**EXERCISE DESCRIPTION**. Beginning with the line that contains "Task: Click the left", repeat each line exactly through the end of the listing below. Pictures stay out.

**MATERIAL TO PROCESS**.
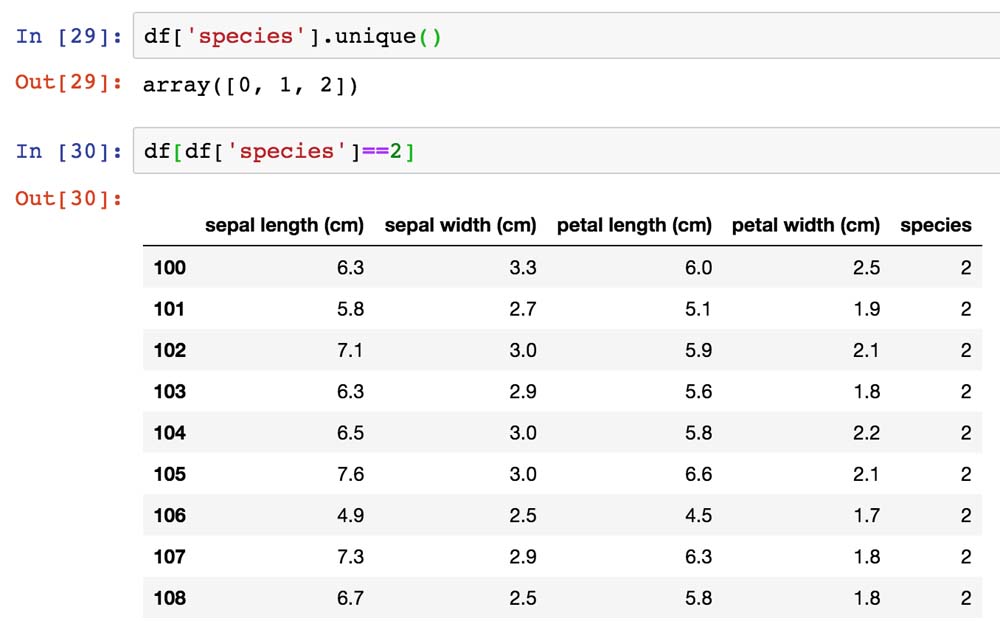1000x621 pixels.
Task: Click row index 103 in table
Action: [169, 391]
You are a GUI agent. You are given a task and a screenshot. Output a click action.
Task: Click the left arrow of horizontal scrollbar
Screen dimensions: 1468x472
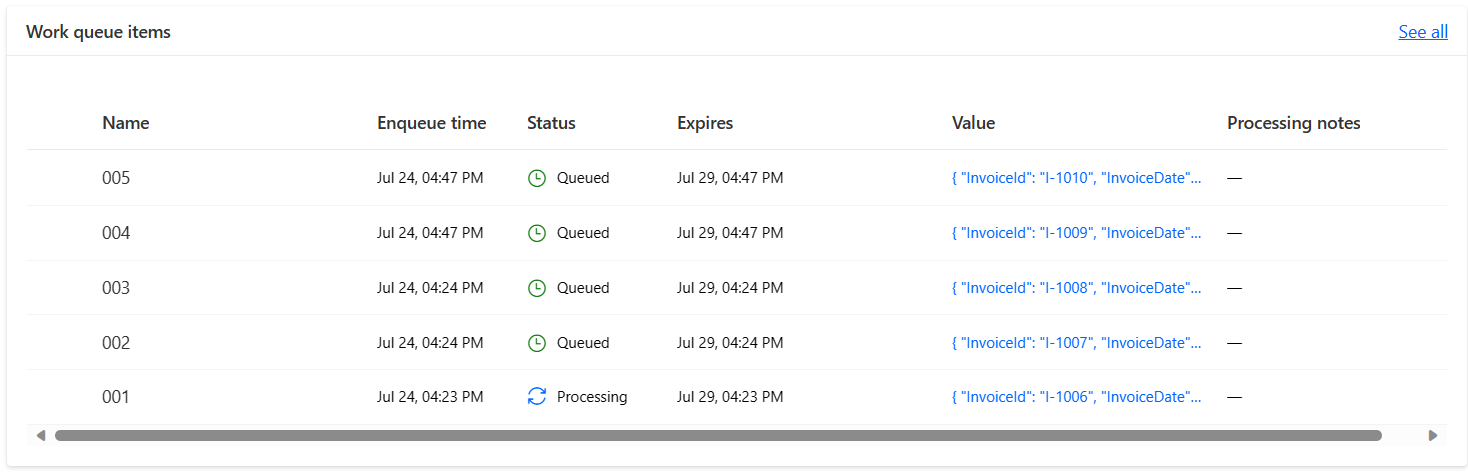point(41,435)
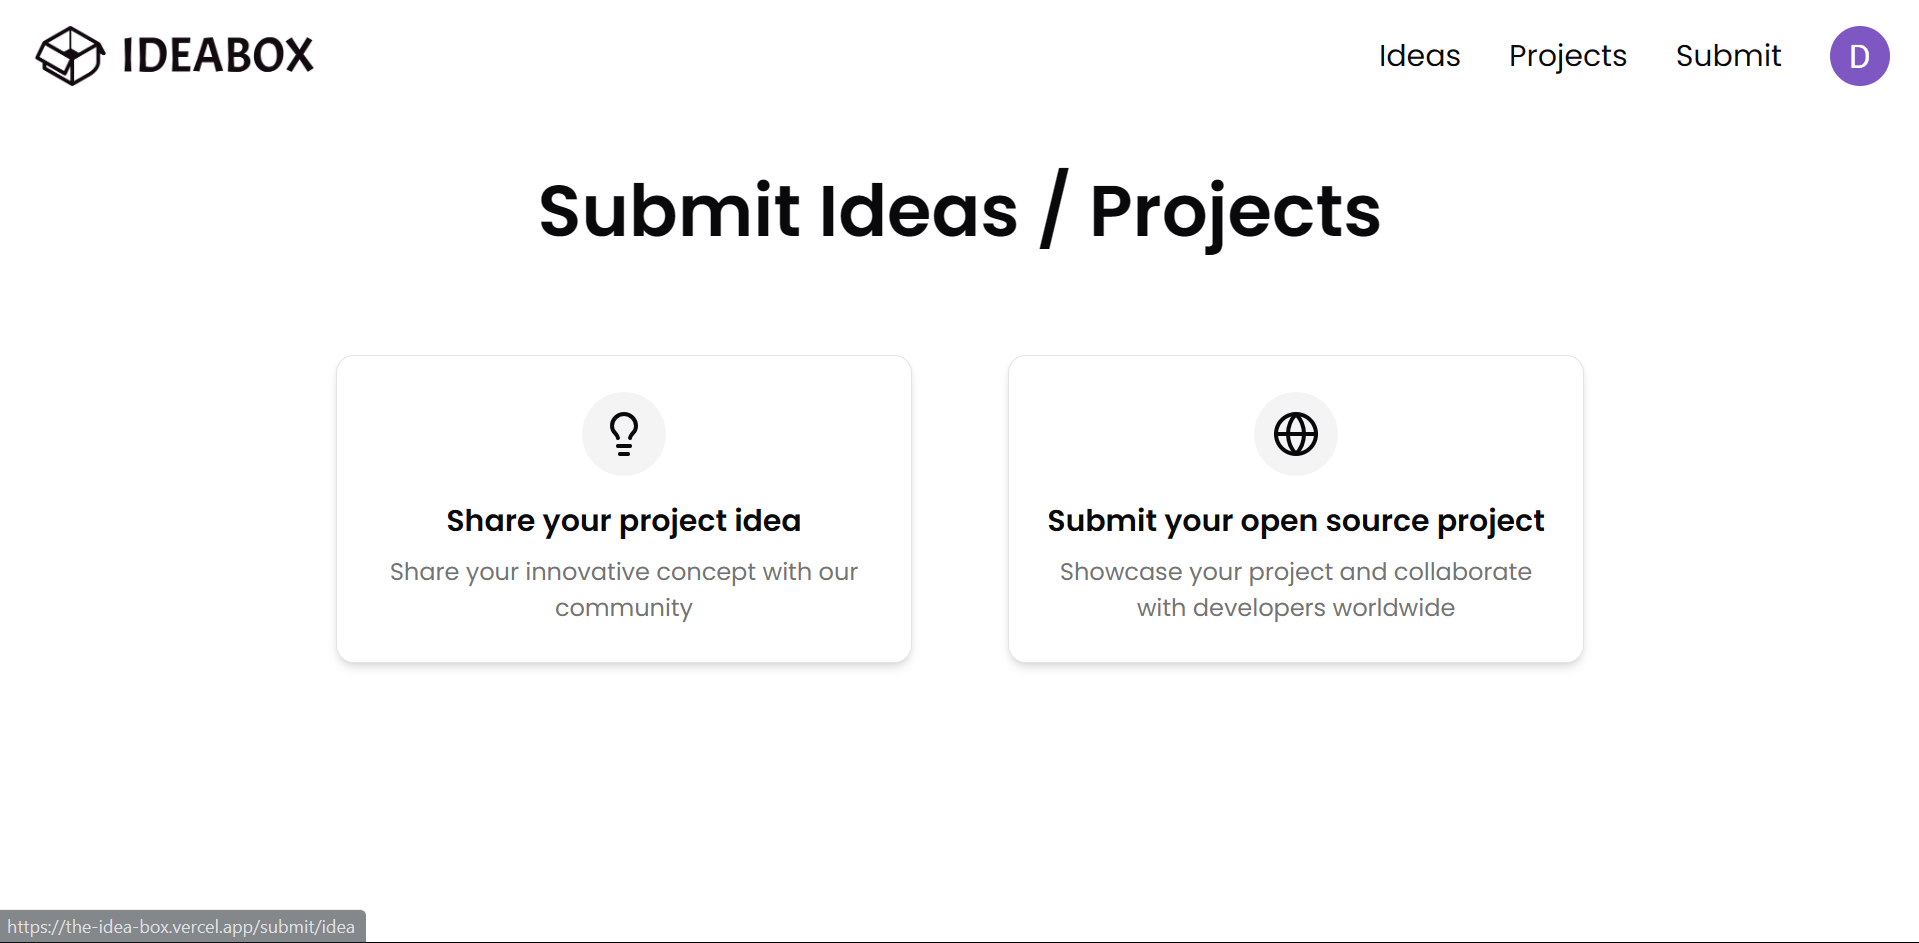Screen dimensions: 1919x943
Task: Click the open source project card background
Action: point(1296,508)

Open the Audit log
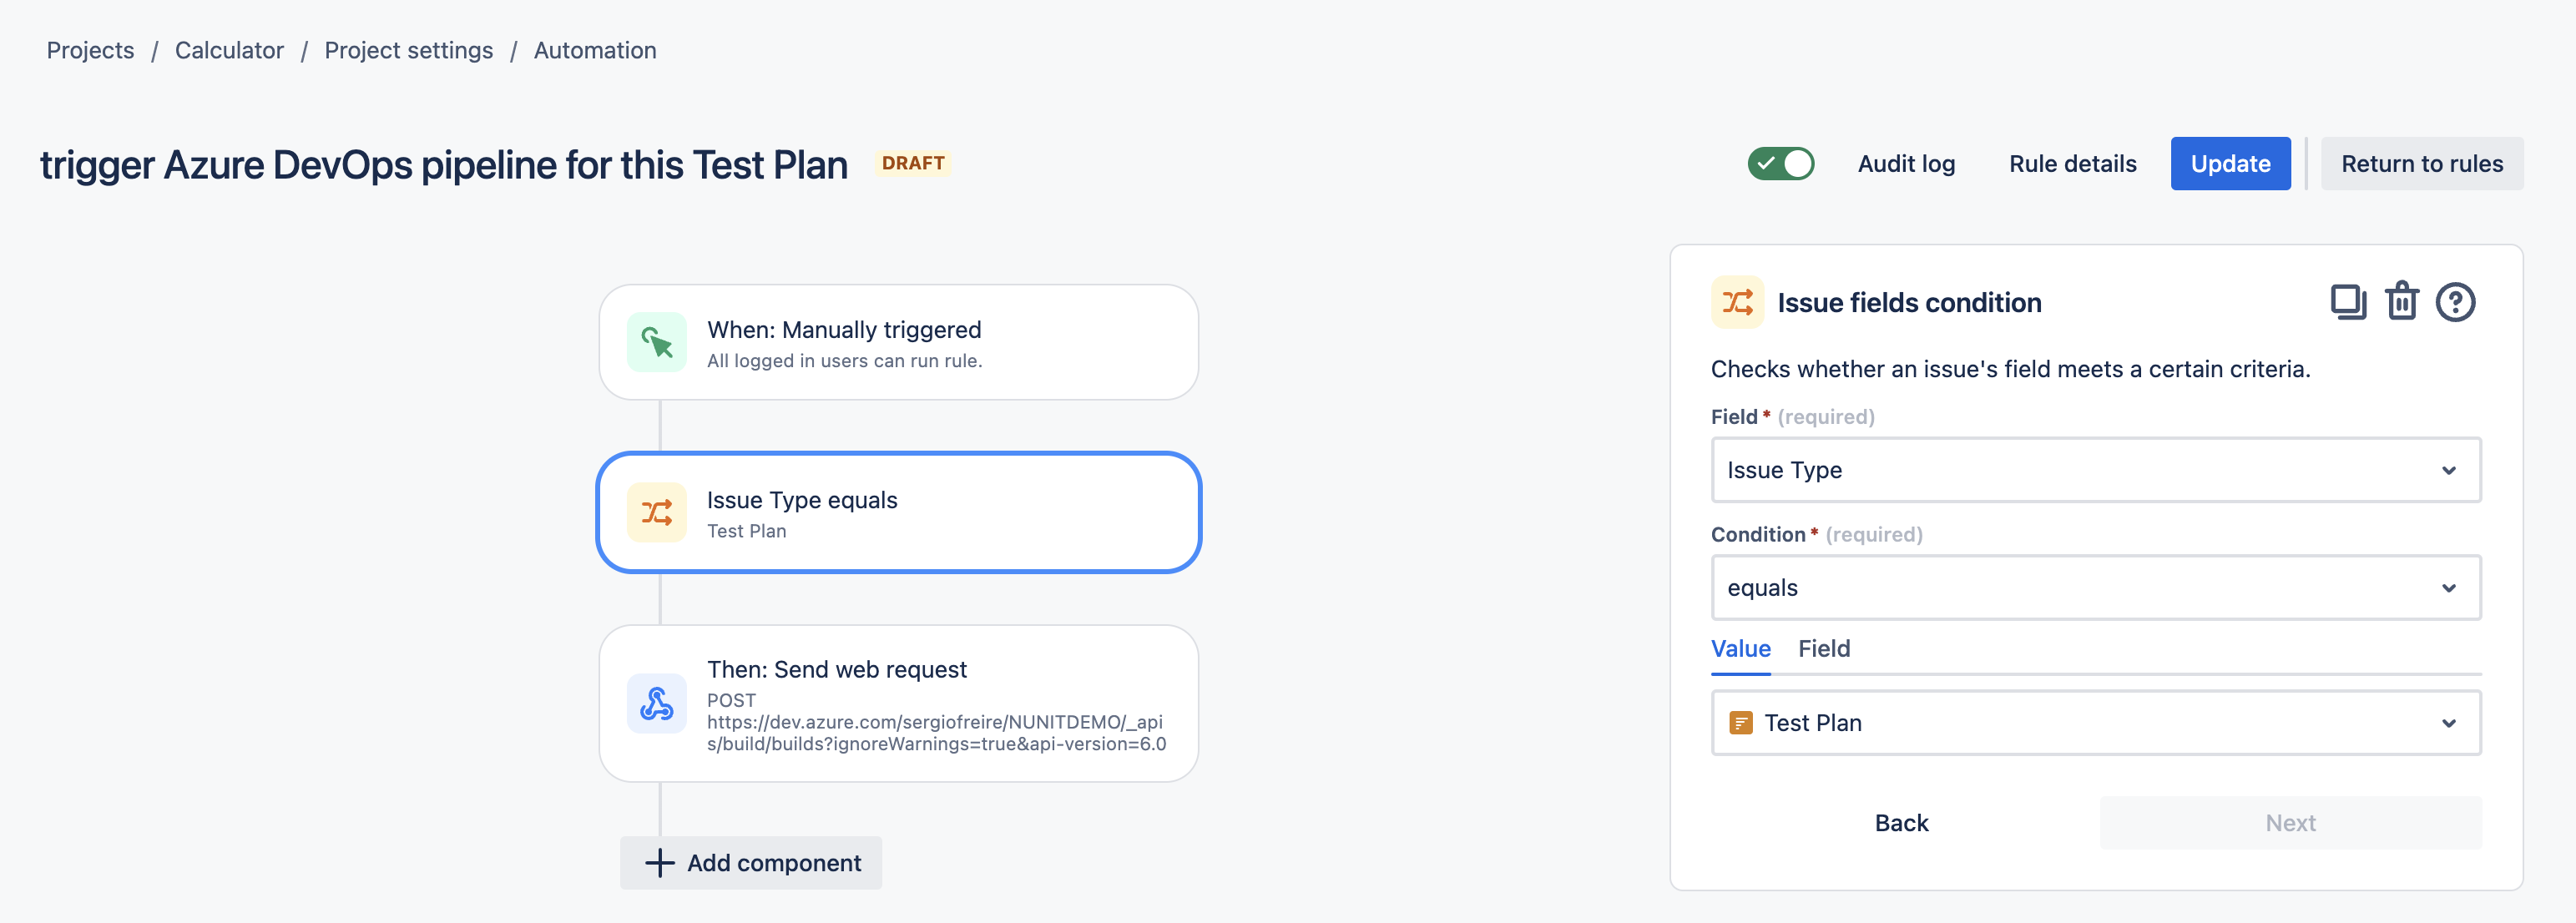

**OUTPUT OF THE TASK**.
Task: Click the left arrow of horizontal scrollbar
Screen dimensions: 1468x472
point(41,435)
Screen dimensions: 1919x943
Task: Click the open source project card background
Action: point(1296,508)

Open the Audit log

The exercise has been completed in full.